REQUIRED ACTION:
Among the records below, which lines contain the string "agent"? Report them.

RECORDS PROVIDED:
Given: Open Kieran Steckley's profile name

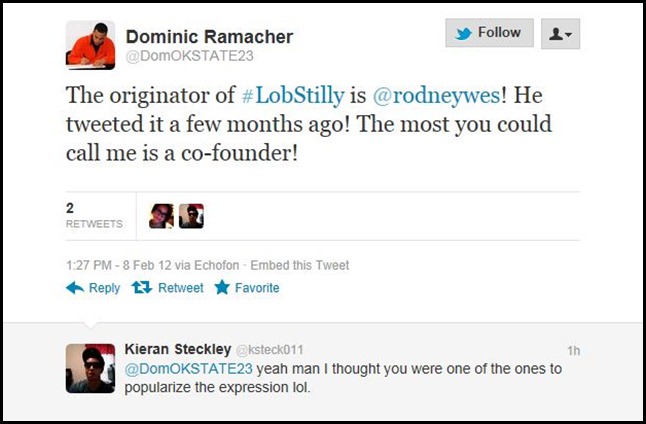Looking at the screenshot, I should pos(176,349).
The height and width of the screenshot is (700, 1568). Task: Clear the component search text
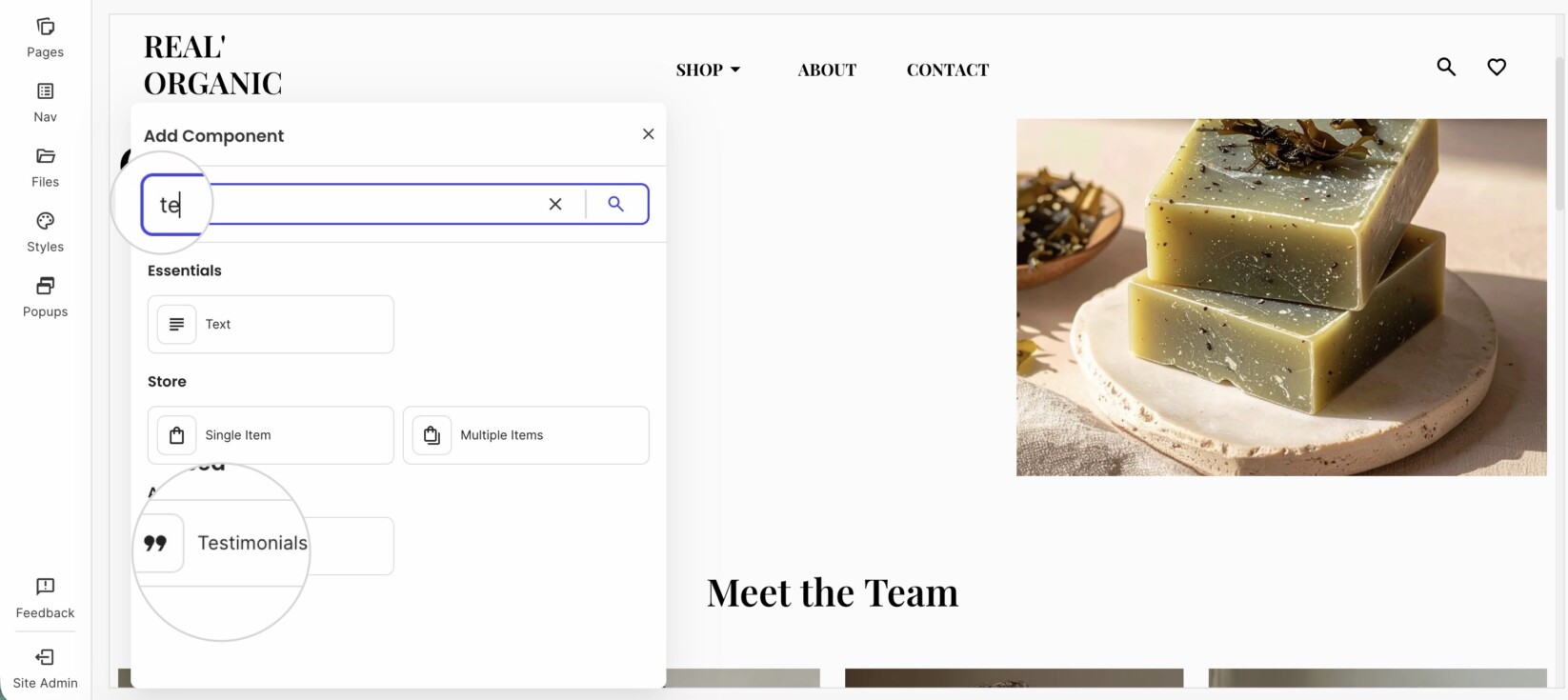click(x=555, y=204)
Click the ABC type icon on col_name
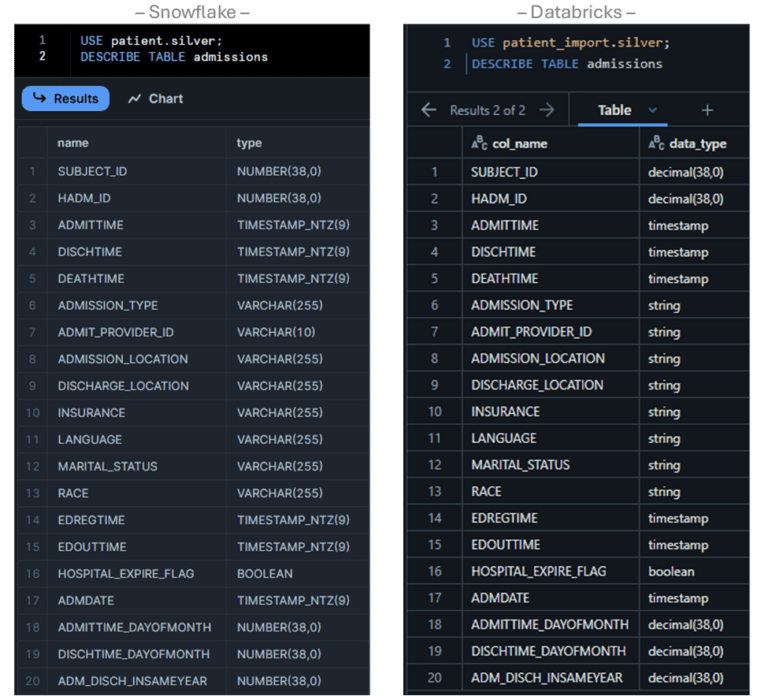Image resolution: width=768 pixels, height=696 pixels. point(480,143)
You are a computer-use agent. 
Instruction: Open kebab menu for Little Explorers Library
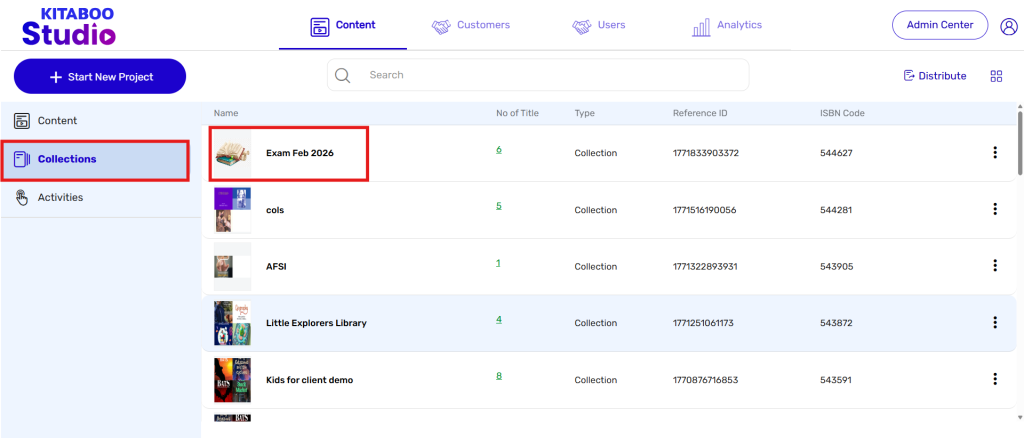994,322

* * *

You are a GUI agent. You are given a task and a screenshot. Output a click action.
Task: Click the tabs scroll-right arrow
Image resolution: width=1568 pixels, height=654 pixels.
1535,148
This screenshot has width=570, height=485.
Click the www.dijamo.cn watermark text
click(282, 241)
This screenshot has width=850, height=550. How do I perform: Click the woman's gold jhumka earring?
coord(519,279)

TASK RESPONSE:
You are a computer-use agent. 
You are a GUI agent. You are given a task and a screenshot. Output a click action.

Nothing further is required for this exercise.